NASA plans to transport astronauts to Mars with a rocket called the Space Launch System (SLS) and a crew capsule called Orion. The space agency is currently building both; a test flight for the whole system is scheduled for 2018. But if NASA is serious about deep-space exploration, the agency has to develop a craft that can give astronauts enough space to live relatively comfortably during the months-long journey to the Red Planet.
These habitats will also have to provide clean air, water recovery systems, and on-board medical services, as well as areas for the astronauts to exercise and make food. Most important, the habitat modules will have to protect humans from space radiation. Jason Cursan, the director of the human exploration and operations mission directorate at NASA, said that space radiation and cosmic rays, which increase the risk of getting cancer for astronauts, represent challenges that NASA still doesn't know how to fully solve. "There isn’t any current technology to adjust the high energy of [cosmic galactic rays]," Cursan said.
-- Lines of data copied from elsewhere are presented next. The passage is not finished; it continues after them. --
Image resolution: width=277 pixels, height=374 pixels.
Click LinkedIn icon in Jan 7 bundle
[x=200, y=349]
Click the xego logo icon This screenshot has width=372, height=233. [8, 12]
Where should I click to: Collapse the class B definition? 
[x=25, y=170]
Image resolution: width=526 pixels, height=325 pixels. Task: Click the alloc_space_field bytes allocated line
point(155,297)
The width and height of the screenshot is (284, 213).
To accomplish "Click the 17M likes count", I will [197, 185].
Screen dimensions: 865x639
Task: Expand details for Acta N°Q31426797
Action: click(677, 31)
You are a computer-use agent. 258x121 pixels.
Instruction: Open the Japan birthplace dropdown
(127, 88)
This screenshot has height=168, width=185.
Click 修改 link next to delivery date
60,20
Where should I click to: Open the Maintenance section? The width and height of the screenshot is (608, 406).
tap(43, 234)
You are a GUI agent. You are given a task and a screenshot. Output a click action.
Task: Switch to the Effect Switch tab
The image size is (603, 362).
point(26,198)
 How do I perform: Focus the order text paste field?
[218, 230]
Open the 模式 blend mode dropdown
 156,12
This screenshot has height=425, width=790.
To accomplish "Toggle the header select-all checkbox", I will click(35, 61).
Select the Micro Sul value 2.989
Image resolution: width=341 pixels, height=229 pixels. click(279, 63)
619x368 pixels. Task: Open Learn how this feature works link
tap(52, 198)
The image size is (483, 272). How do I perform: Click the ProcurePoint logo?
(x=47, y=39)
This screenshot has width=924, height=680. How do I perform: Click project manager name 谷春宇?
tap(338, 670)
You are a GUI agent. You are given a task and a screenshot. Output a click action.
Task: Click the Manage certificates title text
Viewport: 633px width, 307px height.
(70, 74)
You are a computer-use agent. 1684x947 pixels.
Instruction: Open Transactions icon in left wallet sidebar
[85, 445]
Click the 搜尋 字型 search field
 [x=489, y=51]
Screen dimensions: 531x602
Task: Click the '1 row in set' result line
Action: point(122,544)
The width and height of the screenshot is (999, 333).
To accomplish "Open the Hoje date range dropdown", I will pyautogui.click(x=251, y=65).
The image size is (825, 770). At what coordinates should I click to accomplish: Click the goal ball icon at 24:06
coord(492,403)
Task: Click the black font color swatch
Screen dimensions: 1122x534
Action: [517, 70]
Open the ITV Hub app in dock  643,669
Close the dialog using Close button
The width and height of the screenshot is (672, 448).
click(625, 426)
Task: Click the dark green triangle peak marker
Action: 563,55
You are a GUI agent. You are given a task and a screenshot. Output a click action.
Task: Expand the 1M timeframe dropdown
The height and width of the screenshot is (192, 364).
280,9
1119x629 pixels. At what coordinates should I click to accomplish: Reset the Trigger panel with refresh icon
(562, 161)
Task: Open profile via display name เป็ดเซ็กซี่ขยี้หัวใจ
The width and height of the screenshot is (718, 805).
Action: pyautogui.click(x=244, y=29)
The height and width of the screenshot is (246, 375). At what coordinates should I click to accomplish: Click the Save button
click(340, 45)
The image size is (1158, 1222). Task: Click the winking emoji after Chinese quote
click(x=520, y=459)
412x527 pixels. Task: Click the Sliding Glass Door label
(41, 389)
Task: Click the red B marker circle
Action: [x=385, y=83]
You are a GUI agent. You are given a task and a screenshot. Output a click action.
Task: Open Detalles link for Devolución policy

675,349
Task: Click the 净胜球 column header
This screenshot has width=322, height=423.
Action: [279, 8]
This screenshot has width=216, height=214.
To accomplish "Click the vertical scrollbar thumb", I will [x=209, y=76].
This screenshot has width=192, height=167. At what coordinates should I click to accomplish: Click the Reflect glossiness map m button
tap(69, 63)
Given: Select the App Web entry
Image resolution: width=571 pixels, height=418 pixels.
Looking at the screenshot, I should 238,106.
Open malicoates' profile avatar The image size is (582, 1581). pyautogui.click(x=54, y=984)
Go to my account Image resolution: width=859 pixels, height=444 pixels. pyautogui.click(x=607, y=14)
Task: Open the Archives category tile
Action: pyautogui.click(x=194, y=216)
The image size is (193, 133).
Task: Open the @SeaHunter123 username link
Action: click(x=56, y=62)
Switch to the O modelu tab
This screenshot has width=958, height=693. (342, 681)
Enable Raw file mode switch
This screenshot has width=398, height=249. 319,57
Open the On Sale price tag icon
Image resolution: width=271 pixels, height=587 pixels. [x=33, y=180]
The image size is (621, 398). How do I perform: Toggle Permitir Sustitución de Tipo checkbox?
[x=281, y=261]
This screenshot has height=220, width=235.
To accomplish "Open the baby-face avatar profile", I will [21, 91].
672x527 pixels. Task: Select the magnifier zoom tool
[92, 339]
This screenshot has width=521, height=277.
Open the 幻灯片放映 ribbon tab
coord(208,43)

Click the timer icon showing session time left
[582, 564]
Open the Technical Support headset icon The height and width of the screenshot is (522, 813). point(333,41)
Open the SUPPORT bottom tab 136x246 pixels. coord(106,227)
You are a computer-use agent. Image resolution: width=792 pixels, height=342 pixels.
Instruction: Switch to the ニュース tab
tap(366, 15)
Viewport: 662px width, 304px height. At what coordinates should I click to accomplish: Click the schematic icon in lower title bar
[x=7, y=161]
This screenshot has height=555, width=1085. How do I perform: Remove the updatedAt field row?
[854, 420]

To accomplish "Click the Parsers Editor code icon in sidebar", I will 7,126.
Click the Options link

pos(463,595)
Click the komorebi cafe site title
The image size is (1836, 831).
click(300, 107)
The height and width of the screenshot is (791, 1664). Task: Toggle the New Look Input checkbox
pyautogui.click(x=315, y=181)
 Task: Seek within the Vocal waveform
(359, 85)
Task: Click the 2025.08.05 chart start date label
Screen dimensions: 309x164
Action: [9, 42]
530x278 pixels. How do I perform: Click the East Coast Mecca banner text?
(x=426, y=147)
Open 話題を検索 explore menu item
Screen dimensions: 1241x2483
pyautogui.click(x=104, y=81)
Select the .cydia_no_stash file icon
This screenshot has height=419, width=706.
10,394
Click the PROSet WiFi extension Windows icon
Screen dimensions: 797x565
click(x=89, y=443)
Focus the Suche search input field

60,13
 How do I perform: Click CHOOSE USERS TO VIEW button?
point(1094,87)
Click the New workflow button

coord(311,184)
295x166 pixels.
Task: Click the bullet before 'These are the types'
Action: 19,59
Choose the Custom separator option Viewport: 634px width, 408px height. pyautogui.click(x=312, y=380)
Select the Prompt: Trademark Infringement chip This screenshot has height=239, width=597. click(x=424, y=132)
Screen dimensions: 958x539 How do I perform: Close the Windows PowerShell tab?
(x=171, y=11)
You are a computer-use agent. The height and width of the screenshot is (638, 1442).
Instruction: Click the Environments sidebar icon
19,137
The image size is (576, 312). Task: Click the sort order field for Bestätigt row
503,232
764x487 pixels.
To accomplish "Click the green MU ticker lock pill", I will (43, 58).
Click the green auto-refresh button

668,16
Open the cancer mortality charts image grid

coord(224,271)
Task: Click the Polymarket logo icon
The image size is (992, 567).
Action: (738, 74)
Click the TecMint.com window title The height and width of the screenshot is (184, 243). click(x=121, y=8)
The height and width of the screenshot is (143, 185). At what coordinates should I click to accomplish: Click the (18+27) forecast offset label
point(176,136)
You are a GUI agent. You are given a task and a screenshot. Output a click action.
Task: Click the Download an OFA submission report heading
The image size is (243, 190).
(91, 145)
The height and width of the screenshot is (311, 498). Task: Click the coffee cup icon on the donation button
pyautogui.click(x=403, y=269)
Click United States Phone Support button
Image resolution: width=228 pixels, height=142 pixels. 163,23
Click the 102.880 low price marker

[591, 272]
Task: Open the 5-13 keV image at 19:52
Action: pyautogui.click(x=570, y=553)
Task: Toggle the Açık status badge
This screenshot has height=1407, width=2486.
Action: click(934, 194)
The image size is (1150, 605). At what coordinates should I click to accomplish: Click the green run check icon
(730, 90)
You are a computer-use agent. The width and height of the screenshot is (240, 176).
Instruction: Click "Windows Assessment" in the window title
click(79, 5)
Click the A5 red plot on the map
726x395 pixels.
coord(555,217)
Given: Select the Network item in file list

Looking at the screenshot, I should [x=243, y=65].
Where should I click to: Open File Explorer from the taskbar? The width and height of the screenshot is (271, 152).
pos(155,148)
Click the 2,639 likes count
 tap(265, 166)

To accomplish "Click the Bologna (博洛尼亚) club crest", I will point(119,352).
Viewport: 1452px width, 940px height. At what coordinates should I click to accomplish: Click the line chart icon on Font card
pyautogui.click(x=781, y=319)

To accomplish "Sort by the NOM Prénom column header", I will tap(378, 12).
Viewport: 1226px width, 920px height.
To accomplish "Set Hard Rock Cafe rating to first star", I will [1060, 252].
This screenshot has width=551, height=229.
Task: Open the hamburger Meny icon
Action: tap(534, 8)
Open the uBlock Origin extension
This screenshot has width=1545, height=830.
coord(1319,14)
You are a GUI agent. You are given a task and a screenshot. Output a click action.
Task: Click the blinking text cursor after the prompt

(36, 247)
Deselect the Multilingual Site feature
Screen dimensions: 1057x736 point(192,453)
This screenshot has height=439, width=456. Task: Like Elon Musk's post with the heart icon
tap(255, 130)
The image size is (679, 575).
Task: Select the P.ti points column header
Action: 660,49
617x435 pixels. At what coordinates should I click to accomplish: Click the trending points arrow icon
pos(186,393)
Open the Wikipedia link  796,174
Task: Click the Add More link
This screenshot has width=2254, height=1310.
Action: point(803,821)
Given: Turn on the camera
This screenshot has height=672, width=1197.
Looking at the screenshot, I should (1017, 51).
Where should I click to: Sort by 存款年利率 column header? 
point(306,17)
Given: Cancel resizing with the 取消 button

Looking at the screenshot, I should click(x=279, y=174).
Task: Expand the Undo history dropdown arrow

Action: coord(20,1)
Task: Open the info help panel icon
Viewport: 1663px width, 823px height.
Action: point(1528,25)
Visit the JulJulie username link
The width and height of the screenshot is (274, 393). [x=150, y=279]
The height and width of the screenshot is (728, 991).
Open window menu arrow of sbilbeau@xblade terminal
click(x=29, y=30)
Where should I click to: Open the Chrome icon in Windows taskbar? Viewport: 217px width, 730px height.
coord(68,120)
Despite that, Cursan reassured the members of Congress at the meeting that, along with its commercial partners, NASA will be able to achieve a prototype of a deep-space habitat by the 2018 deadline. The habitat will most likely consist of not just one big part, but multiple parts that will be assembled in space, first in a test flight around the Moon in the 2020s, Cursan said. That will allow NASA manage the space station in case of emergency, like a fire or depressurization event.
To meet the 2018 deadline, NASA announced last month that it was seeking proposals for the development of habitat prototypes from private companies, as well as US universities and nonprofits. The winning concepts will be announced in August. In March 2015, NASA had already awarded up to $1 million to seven companies — including Boeing, Lockheed Martin, Bigelow Aerospace, and Orbital ATK — to study and develop habitats.
This is not the first time that NASA’s Mars mission was criticized in Congress. In February, witnesses said that NASA was in need of a much clearer plan to reach the Red Planet. Just like in that hearing, some witnesses today criticized the NASA's Asteroid Redirect Mission (ARM) and questioned its function in the larger mission of sending humans to Mars. ARM will send a robotic spacecraft to capture a small piece of an asteroid and bring it into lunar orbit, where humans on the SLS can visit it. Many planetary experts have claimed ARM won't advance scientific knowledge that much. But NASA says ARM's main goal is to test new solar electric propulsion technology that the agency says will be necessary to reach the Red Planet. At the hearing, Cursan repeated that position.
"That’s the experience we will need to send cargo into Mars and eventually our crew into Mars as well," Cursan said, adding that it "could be interpreted as an essential part of going to Mars."